A powerful and deadly storm moving through Middle Tennessee spawned a tornado that touched down in Nashville early Tuesday morning, cutting a swath of destruction that stretched through the city for miles.

Earlier, Tennessee Gov. Bill Lee had said “a number of people” are missing and many are injured. The governor, who declared a state of emergency for Tennessee, did not provide specific counts on injured or unaccounted-for individuals but noted that 30 rescue workers have suffered injuries.




“It is heartbreaking,” Lee said at a news conference Tuesday morning. “We have had loss of life all across the state. Four different counties, as of this morning, had confirmed fatalities.”

Lee said he was in touch with the White House “to ask for assistance.”

President Donald Trump tweeted his support Tuesday morning: “Prayers for all of those affected by the devastating tornadoes in Tennessee. We will continue to monitor the developments. The Federal Government is with you all of the way during this difficult time.”



The president said that he will travel to Tennessee on Friday to tour the damage.

The disaster impacted voting in Tennessee, one of 14 Super Tuesday states. Some polling sites in Nashville were moved, and sites across Davidson and Wilson counties were opening an hour late but still closing at the same time, Secretary of State Tre Hargett announced.

The Nashville tornado “appeared to be quite large, although storm surveys will be conducted on Tuesday to determine the official intensity of the storm,” AccuWeather said.
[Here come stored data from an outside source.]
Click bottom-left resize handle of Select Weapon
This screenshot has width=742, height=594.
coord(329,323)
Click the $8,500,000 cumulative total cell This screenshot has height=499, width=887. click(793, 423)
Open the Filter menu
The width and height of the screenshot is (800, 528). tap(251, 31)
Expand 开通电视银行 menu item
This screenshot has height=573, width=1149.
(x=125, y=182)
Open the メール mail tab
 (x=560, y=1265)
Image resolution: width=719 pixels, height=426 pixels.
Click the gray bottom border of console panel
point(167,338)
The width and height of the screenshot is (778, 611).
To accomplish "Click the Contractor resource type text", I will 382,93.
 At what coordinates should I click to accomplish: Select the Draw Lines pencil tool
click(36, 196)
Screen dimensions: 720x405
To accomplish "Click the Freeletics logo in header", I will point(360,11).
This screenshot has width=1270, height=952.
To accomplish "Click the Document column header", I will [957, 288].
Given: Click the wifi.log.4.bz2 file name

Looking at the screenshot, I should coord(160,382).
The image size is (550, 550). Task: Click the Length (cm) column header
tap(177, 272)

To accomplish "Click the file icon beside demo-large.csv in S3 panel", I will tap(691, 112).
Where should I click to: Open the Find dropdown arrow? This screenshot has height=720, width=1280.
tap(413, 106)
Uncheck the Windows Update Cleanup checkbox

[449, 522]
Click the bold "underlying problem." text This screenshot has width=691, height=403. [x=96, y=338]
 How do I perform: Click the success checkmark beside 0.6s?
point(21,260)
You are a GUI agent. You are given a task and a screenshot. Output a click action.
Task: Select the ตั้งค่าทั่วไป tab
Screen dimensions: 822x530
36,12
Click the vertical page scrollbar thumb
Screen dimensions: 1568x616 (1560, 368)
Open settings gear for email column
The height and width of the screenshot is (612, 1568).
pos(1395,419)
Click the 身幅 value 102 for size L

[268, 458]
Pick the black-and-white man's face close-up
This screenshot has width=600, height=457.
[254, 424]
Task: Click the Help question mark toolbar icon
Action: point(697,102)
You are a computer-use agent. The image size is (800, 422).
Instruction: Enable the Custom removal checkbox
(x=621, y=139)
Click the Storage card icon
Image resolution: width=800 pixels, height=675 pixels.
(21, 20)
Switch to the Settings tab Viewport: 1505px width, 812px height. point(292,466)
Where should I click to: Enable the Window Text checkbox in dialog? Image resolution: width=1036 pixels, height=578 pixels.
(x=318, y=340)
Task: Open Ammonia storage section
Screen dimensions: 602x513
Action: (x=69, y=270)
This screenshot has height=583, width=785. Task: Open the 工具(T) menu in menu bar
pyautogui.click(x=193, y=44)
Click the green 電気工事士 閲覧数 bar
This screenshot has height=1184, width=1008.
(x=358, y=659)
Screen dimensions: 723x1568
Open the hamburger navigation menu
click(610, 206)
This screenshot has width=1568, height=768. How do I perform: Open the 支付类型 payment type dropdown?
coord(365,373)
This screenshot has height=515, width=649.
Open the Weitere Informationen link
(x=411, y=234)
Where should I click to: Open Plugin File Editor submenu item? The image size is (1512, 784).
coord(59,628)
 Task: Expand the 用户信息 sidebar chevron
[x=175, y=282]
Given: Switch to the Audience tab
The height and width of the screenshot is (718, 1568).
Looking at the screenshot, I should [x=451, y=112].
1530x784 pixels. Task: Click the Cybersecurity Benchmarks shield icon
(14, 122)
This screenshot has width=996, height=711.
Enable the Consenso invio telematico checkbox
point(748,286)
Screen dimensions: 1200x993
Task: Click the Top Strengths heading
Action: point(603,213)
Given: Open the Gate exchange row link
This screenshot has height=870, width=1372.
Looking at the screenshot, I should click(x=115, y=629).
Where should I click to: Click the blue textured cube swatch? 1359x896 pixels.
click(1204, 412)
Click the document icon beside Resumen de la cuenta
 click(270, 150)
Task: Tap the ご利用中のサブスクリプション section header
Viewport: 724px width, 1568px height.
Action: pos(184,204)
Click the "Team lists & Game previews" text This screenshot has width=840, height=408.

The tornado was the third to tear through downtown Nashville. Previous twisters had ripped through the city in 1933 and 1998, the National Weather Service said.

In Putnam County, the number of deaths have risen to 16, while two deaths have been confirmed in Wilson County, two in Davidson County (where Nashville is located), and one person in Benton County.

The extent of the storm’s physical damage was jarring, even before the sun rose Tuesday morning.

At least 48 structures collapsed around Nashville, according to the Nashville Fire Department. In addition, windows were blown out and power lines were torn down in an area that stretched from the Germantown neighborhood, north of downtown, into the Five Points area of East Nashville and more than 20 miles to the east in Mount Juliet.

There was a tornado warning in effect when the tornado hit Nashville, according to Weather Channel meteorologist Greg Diamond, who tweeted that “the heart of Nashville had approximately a 5-10 minute lead time from when warning was issued to when tornado hit.”




Officials scrambled to open emergency shelters around the metro area as sirens continued to wail and the smell of natural gas lingered in the air.

Nashville Electric tweeted that four of its substations were damaged in the tornado. Power outages were affecting more than 47,000 customers Tuesday morning, the utility company said.

In East Nashville, Main Street was closed following the storm and covered in half-fallen trees and other debris.

Part of a building had collapsed onto the road at Fifth Street and Main Street.

Residents of Stacks On Main, near Nissan Stadium, reported their windows burst during the heavy winds, sending glass shards throughout their apartment, as well as minor flooding.



Buildings in the area suffered power outages. Apartment complexes located off Main Street had siding, slabs of concrete and other building materials ripped from structures.

The storm also caused damage in Wilson County.

In Mount Juliet, emergency personnel are continuing to assess the damage, said Tyler Chandler, spokesman for the Mount Juliet Police Department.

Gas lines are leaking and power lines are down, Chandler said.

“We have people missing, there are several homes flattened, so right now we are trying to establish a command post,” Putnam Count Sheriff Eddie Farris said.




The sheriff said all of his deputies are out working, going house to house to check on residents as county and state crews work to clear roads of debris and fallen power lines.

Tuesday was the USA’s deadliest day for tornadoes since 23 people died in Alabama exactly one year ago, on March 3, 2019, according to the Storm Prediction Center.

AccuWeather said that isolated tornadoes, damaging winds and flash flooding will be possible across the southern U.S. through Thursday as severe storms track over the region.